# Spark practical work
### Melen Laclais, Carlos Manzano Izquierdo

## Load of training data 

In [None]:

from pyspark.sql import SparkSession
from pyspark.sql.functions import col, count, when, isnan

# Initialize Spark Session
spark = SparkSession.builder \
    .appName("Flight_Delay_EDA_Analysis") \
    .config("spark.driver.memory", "8g") \
    .master("local[*]") \
    .getOrCreate()

# Load Training Data (2006 + 2007)
print("Loading raw flight data (2006-2007)... This may take a moment due to schema inference...")

# We use inferSchema=True to see the actual data types Spark detects
# We use nullValue="NA" because the documentation states "NA" is used for nulls
flights_raw = spark.read \
    .option("header", "true") \
    .option("inferSchema", "true") \
    .option("nullValue", "NA") \
    .csv(["../training_data/flight_data/2006.csv.bz2", "../training_data/flight_data/2007.csv.bz2"])

# # Load auxiliary tables for inspection
# planes_df = spark.read.option("header", "true").option("inferSchema", "true").option("nullValue", "NA").csv("../training_data/flight_data/plane-data.csv")
# airports_df = spark.read.option("header", "true").option("inferSchema", "true").option("nullValue", "NA").csv("../training_data/flight_data/airports.csv")
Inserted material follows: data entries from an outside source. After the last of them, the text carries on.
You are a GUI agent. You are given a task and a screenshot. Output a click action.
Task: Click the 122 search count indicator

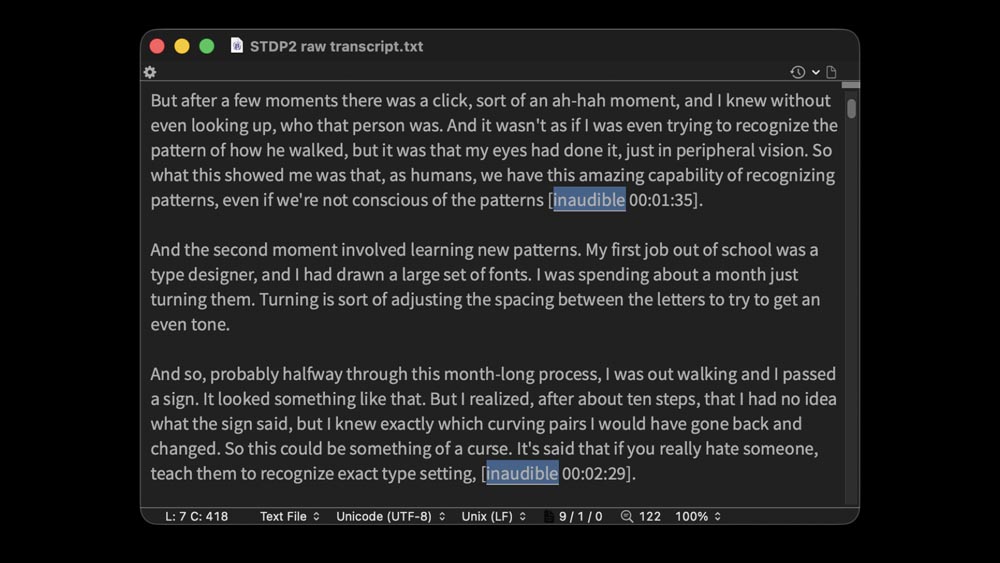tap(650, 516)
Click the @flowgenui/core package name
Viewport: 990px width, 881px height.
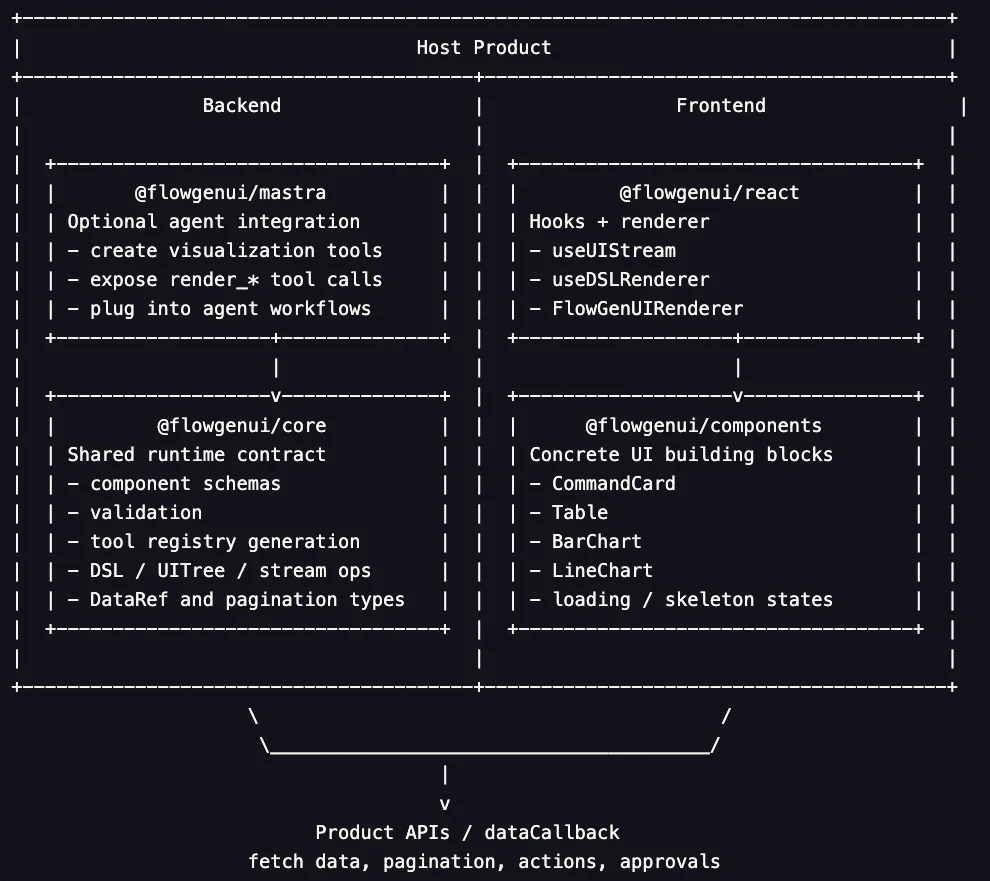(x=241, y=425)
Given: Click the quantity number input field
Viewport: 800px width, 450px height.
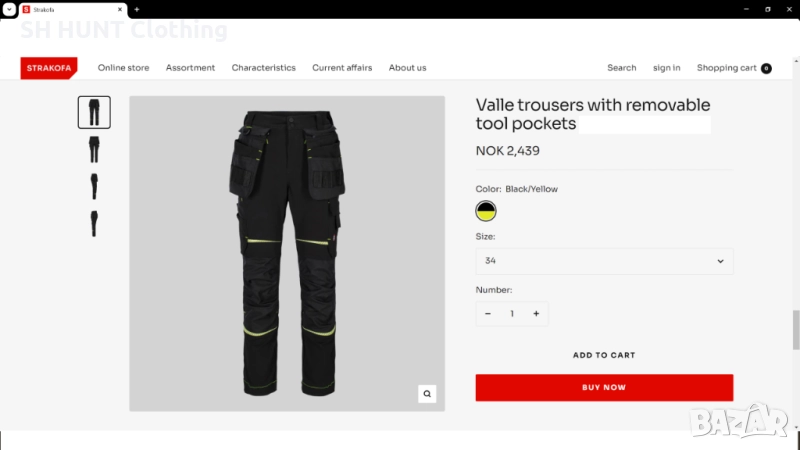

print(f"Total flights loaded: {flights_raw.count():,}")

Using Spark's default log4j profile: org/apache/spark/log4j2-defaults.properties
25/12/27 23:14:45 WARN Utils: Your hostname, MSICarlos, resolves to a loopback address: 127.0.1.1; using 192.168.1.182 instead (on interface wlo1)
25/12/27 23:14:45 WARN Utils: Set SPARK_LOCAL_IP if you need to bind to another address
Using Spark's default log4j profile: org/apache/spark/log4j2-defaults.properties
Setting default log level to "WARN".
To adjust logging level use sc.setLogLevel(newLevel). For SparkR, use setLogLevel(newLevel).
25/12/27 23:14:46 WARN NativeCodeLoader: Unable to load native-hadoop library for your platform... using builtin-java classes where applicable


Loading raw flight data (2006-2007)... This may take a moment due to schema inference...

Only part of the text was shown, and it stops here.